(ENTRIES SHOWN begins)

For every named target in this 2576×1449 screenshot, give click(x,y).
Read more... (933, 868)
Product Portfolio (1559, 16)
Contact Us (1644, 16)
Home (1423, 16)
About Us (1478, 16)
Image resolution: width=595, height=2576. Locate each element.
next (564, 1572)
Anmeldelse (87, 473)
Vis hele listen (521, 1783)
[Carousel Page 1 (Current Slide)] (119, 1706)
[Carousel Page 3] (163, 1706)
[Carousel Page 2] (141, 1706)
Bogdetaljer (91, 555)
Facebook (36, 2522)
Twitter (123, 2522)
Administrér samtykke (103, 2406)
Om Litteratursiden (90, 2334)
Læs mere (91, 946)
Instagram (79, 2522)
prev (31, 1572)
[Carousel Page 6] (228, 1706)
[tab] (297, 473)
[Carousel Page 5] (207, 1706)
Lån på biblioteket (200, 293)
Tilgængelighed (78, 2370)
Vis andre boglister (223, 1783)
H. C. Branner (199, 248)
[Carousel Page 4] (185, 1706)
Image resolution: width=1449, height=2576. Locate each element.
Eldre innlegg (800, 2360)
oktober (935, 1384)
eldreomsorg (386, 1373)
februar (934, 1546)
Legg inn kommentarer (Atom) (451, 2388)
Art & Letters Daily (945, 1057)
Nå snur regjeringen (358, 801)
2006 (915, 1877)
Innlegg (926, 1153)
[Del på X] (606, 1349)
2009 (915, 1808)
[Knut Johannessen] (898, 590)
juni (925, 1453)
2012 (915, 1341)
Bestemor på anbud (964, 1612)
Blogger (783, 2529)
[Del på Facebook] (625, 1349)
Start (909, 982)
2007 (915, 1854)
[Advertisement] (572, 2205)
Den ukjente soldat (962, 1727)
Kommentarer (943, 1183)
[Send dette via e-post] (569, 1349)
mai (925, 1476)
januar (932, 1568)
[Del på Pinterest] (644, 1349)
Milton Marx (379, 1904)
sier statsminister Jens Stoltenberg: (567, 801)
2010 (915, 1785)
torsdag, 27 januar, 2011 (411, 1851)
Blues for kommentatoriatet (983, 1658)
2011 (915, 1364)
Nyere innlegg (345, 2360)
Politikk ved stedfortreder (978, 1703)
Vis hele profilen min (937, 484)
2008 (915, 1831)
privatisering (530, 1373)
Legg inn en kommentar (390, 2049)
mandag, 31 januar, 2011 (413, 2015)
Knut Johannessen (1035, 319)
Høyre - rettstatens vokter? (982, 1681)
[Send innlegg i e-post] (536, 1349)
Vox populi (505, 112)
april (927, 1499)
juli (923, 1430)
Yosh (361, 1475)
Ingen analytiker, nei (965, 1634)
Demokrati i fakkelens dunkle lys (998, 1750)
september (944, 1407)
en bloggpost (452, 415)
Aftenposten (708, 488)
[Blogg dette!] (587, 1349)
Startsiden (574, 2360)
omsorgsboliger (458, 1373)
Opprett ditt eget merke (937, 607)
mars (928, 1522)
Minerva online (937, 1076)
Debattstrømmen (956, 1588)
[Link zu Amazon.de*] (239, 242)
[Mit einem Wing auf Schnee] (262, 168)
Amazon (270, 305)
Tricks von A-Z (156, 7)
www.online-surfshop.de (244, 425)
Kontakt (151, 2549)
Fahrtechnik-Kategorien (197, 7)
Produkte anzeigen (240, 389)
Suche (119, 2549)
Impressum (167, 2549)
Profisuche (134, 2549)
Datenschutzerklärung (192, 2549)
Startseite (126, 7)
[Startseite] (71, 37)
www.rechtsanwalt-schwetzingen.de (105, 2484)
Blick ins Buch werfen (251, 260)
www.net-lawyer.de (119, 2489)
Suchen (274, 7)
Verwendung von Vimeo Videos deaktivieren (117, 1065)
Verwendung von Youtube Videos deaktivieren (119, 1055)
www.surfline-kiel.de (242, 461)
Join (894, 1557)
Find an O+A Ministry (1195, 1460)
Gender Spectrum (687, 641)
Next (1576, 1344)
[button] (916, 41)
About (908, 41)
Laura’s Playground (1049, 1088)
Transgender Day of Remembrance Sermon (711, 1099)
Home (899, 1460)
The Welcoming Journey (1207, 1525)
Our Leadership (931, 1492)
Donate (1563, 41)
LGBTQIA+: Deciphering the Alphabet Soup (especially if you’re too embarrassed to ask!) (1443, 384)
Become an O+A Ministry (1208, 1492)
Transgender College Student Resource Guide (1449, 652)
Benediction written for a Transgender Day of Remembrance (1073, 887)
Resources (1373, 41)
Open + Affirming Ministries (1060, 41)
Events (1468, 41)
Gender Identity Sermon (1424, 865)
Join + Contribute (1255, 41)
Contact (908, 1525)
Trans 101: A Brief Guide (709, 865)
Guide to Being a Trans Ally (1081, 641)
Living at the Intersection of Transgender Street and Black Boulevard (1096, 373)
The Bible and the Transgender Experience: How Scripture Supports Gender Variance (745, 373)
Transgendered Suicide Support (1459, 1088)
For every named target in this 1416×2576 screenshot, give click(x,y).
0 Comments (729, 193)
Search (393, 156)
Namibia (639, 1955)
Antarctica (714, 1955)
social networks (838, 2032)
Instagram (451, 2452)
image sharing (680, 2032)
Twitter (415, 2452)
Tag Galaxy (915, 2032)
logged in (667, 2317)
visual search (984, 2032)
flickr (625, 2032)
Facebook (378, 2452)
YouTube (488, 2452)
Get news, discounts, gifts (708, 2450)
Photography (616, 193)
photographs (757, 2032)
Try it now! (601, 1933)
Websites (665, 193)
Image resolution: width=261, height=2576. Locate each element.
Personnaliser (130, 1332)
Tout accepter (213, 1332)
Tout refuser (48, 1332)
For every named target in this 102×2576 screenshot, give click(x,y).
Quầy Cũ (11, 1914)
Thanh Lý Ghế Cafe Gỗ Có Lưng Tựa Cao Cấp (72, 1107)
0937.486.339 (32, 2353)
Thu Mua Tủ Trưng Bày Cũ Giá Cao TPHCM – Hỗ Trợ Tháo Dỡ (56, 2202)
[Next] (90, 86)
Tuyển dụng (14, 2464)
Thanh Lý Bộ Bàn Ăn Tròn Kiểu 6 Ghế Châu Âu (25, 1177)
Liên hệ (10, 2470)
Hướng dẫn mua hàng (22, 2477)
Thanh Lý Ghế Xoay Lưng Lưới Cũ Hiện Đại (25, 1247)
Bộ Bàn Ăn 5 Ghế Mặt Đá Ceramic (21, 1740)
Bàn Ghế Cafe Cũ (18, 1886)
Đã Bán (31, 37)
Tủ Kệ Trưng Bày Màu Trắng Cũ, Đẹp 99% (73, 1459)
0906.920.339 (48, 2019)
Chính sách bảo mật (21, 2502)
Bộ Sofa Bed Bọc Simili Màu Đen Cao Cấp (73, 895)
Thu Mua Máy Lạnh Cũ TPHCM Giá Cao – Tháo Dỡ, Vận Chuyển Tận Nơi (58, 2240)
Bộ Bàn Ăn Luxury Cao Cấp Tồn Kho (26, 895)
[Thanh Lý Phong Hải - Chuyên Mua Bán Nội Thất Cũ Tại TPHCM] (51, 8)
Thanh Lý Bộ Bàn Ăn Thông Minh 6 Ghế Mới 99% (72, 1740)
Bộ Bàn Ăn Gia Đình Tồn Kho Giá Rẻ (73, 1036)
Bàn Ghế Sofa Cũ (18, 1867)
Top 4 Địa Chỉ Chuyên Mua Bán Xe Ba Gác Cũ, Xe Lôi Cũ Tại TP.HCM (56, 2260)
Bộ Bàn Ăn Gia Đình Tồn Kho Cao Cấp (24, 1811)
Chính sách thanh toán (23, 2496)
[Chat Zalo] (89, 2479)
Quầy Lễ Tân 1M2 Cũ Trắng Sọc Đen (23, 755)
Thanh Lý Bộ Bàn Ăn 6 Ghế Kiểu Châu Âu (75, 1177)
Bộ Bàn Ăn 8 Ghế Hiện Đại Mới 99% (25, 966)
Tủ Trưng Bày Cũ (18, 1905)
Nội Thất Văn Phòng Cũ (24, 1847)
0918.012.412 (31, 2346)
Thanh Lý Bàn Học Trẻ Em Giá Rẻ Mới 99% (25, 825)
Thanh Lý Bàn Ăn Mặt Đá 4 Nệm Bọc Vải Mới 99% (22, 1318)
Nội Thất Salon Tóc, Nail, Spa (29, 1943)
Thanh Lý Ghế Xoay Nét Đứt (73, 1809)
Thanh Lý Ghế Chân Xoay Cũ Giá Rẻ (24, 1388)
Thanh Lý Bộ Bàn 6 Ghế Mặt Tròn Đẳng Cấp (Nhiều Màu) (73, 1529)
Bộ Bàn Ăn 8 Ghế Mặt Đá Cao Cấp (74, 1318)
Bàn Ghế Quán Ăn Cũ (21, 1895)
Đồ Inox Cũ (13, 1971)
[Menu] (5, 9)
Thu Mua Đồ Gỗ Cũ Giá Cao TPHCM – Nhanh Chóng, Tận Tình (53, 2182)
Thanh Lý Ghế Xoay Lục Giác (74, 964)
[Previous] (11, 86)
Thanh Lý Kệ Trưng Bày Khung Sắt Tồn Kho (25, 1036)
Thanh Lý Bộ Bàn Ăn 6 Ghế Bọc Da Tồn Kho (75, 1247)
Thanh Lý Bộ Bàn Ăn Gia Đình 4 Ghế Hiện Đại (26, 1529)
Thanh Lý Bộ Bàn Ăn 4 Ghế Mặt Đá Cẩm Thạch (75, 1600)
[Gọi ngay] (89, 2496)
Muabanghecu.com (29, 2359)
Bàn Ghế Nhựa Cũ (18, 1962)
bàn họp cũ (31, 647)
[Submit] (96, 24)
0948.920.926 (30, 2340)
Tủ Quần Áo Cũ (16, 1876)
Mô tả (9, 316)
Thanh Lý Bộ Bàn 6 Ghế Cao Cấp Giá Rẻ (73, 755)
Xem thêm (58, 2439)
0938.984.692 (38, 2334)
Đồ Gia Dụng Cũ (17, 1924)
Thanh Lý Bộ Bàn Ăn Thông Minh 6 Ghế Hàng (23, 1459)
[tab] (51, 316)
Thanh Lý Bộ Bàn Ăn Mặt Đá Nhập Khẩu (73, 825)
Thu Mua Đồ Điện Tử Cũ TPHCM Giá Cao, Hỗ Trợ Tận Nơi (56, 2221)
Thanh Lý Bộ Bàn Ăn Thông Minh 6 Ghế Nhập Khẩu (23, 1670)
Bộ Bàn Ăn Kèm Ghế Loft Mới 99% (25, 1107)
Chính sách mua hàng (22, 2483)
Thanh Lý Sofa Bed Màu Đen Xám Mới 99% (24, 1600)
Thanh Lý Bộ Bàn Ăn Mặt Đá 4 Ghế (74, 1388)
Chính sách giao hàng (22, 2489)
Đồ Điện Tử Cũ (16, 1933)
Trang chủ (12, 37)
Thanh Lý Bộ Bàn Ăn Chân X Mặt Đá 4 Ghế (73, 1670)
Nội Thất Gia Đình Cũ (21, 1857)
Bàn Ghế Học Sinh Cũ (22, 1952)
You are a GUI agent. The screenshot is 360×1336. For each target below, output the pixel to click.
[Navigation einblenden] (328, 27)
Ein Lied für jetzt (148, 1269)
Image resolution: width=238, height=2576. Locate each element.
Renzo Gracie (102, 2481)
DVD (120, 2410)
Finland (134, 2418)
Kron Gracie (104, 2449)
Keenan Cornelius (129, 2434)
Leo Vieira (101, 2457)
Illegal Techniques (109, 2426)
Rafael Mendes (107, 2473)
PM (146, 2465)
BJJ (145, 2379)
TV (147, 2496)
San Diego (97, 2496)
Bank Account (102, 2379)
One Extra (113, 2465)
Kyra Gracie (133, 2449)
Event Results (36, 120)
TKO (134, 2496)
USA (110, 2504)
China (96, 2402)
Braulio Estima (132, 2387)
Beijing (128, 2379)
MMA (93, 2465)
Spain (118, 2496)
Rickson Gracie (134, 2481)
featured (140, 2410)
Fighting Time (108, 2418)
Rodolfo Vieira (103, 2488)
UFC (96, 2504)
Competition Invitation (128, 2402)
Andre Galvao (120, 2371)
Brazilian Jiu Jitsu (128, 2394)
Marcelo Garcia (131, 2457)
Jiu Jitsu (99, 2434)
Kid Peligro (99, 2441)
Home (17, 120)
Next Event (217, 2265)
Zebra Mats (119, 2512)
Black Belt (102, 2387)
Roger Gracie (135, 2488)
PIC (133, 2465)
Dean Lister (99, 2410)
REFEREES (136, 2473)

(ENTRIES SHOWN ends)

### ACTIVITY
With the line containing "Jiu Jitsu (99, 2434)" as the first and the last line of the data as the final one, copy every line between them exactly, those two included.

### RESPONSE BOX
Jiu Jitsu (99, 2434)
Kid Peligro (99, 2441)
Home (17, 120)
Next Event (217, 2265)
Zebra Mats (119, 2512)
Black Belt (102, 2387)
Roger Gracie (135, 2488)
PIC (133, 2465)
Dean Lister (99, 2410)
REFEREES (136, 2473)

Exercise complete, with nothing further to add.